Singles from Warm and Willing
- "Stranger on the Shore" Released: May 1962;

= Warm and Willing =

Warm and Willing is the tenth studio album by American pop singer Andy Williams, released in 1962 by Columbia Records. AllMusic's William Ruhlmann explained that Williams and producer Robert Mersey "followed the Sinatra concept-album formula of creating a consistent mood, in this case a romantic one, and picking material mostly from the Great American Songbook of compositions written for Broadway musicals in the 1920s and 1930s by the likes of George and Ira Gershwin, then giving them slow, string-filled arrangements over which Williams could croon in his breathy, intimate tenor voice."

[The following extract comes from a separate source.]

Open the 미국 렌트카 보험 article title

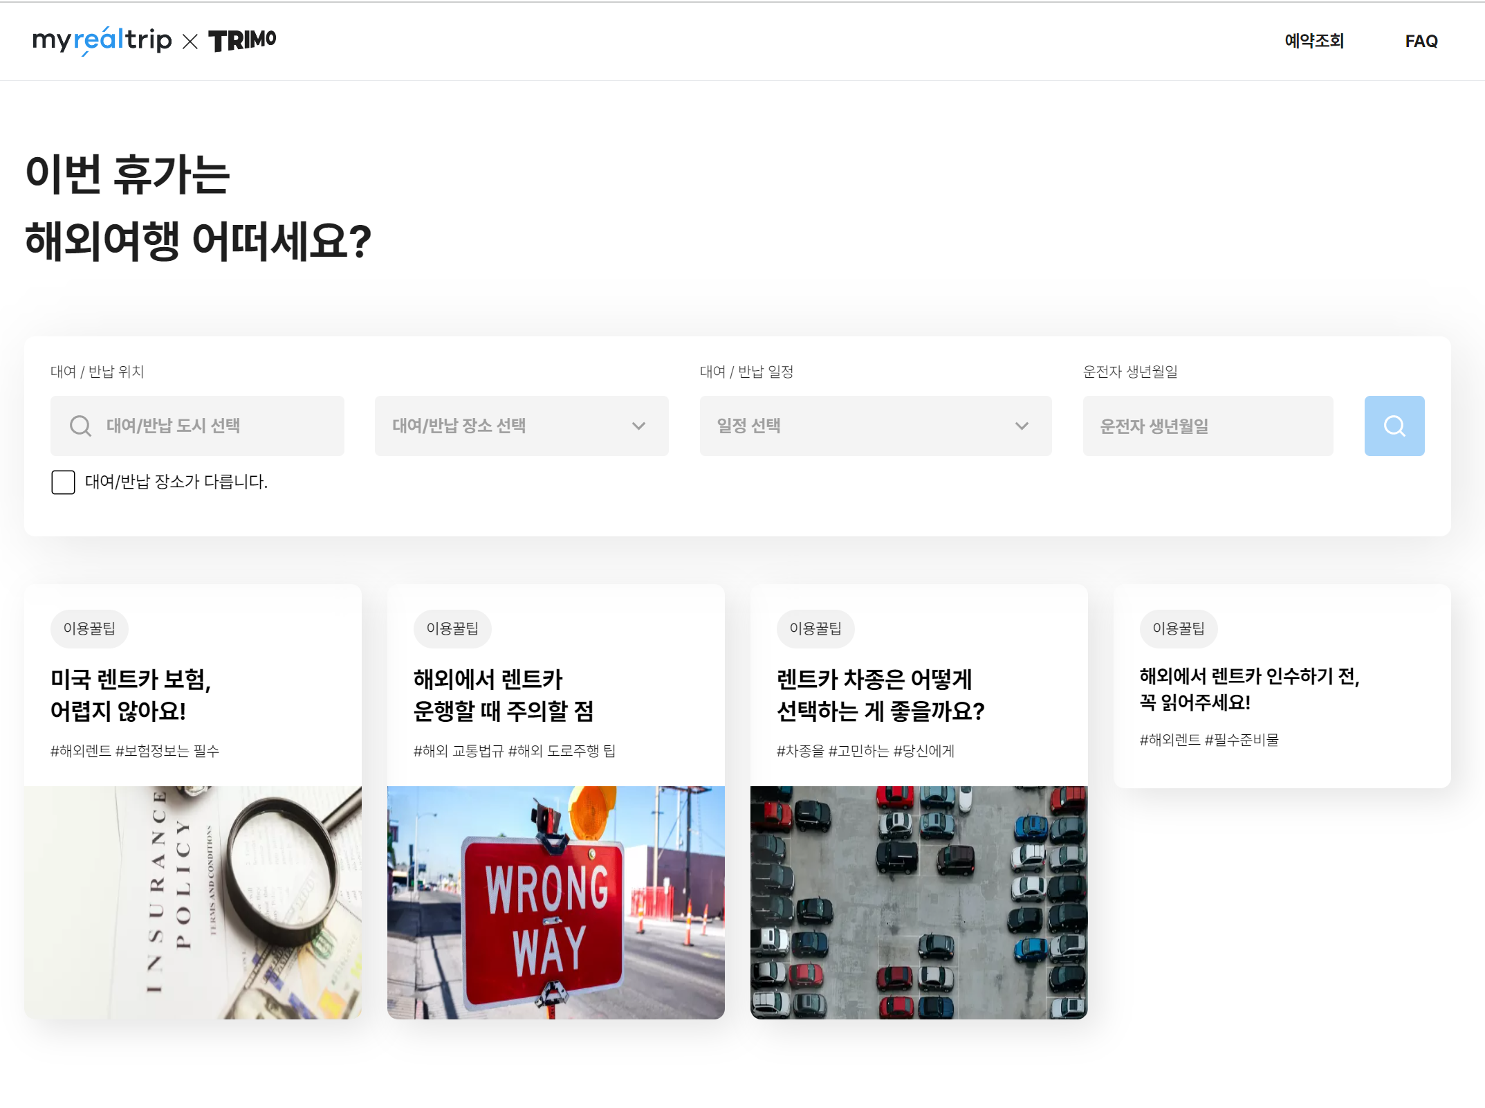[131, 695]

The album debuted on Billboard magazine's Top LP's chart in the issue dated October 20, 1962, and remained on the chart for 44 weeks, peaking at number 16. It debuted on the Cash Box albums chart in the issue dated October 20, 1962, and remained on the chart for 57 weeks, peaking at number 19.

The single, "Stranger on the Shore," debuted on the Billboard Hot 100 chart four months prior, reaching number 38 during a seven-week stay. On the magazine's Easy Listening chart, it peaked at number 9. number 10 on the Cashbox singles chart during its six-weeks stay. and number 30 in The U.K during its ten-weeks stay.

The album was released on compact disc by Sony Music Distribution on December 28, 1999, as tracks 1 through 12 on a pairing of two albums on one CD with tracks 13 through 24 consisting of Williams's 1966 Columbia album, The Shadow of Your Smile. It was released as one of two albums on one CD by Collectables Records on February 5, 2002, along with Williams's 1966 Columbia compilation album Andy Williams' Newest Hits. In a 2002 box set entitled Classic Album Collection, Vol. 2, the album was included as part of a collection of 15 of his studio albums and two compilations.

==Reception==

Ruhlmann thought the album "indicated that a singer who had flirted with many styles over the previous half-dozen years had settled down to something very familiar. His treatment of these standards was not definitive, by any means, but it was certainly effective, and Williams benefited from his association with such material."

Billboard was effusive in its praise: "This is one of the best albums Williams has done on his new label." They also wrote, "Helped muchly by the tender orchestral backing of the Bob Mersey crew, Williams turns in strong readings of each song." Cashbox notes "Williams distinctive styling coupled with superb range and pitch is firmly evidenced on 'Embraceable You', 'The Way You Look Tonight' and his while back ... 'Stranger on The Shore'.' Variety wrote that Williams' "vocal stylings are quite pleasing and are especially stuited to this song bag of romantic ballads".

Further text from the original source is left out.